Green Party presidential candidate Antanas Mockus rejected on Tuesday the support for his campaign by disgraced ex-Senator Rocio Arias, one of Colombia’s most infamous “parapoliticians,” who was convicted of ties to paramilitary groups.

Speaking to W Radio, Mockus responded to the question of “What do you think of the support that was expressed by former Senator Rocio Arias towards your campaign,” by answering, “Thank you, but no! I do not want the support of the ex-Senator, because of what she represents and has done. We have checked all of our records and we have nothing on file of her giving any financial support to our campaign, nor from her daughter.”

Earlier on Tuesday, the ex-Senator, who was released from prison in October of 2009 after serving 27 months for making pacts with paramilitary death squads, offered her support for Mockus in his bid for the presidency.

“I believe that the conditions are right for him to be an excellent president. He is a transparent, clean, sincere, honest and capable man, and those are sufficient reasons to support him,” Arias said in an interview with El Espectador.

Arias, clarifying that her support is completely “voluntary” and that she has no official relations with the Green Party campaign, went on to explain that to her, Colombia is at a point in its development in which it needs a change, and a “breath of fresh air.”

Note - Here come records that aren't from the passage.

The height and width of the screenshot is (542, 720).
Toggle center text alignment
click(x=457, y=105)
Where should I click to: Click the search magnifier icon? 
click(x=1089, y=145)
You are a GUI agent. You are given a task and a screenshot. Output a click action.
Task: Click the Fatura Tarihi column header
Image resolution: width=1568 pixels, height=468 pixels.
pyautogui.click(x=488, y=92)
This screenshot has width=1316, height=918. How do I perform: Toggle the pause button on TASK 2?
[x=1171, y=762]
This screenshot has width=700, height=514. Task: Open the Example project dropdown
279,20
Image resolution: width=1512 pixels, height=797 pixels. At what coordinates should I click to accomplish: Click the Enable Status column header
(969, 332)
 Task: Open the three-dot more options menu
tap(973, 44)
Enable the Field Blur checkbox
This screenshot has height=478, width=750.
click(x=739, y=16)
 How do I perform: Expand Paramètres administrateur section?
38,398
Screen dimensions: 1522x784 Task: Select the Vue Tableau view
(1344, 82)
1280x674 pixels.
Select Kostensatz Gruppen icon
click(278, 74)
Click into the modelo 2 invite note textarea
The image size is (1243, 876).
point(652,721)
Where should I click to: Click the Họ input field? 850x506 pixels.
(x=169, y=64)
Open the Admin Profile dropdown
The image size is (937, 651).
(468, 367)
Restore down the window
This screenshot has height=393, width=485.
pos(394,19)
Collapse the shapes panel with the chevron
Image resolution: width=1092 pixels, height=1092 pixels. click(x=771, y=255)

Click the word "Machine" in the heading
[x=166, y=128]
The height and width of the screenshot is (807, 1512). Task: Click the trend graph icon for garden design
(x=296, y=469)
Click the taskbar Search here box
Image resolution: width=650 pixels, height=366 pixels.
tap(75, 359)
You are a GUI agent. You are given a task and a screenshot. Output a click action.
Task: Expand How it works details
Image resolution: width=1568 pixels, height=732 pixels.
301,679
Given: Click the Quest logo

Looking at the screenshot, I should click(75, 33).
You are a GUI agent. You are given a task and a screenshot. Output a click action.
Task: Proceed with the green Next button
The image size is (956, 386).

“Colombia needs a transformation,” Arias went on, explaining that the current “head of state [Uribe] and that form of government has completed its cycle and I am not one to judge if that was good or not, but it is clear that it is necessary to give the country a breath of fresh air… The people are asking for new blood to enter into politics, and he embodies the interests of many Colombians, Mockus meets the conditions necessary to bring the country forward.”

Following her release from prison in October, Arias criticized the Uribe administration, calling the Justice and Peace process set up by the Uribe government to demobilize paramilitary fighters a “failure.” She said she regretted having yielded to the authorities and accepted the charges against her.

Arias also said that she would not vote for the re-election of President Alvaro Uribe because she no longer considers him a friend, and that she felt “abandoned” by him during the two years she spent in jail.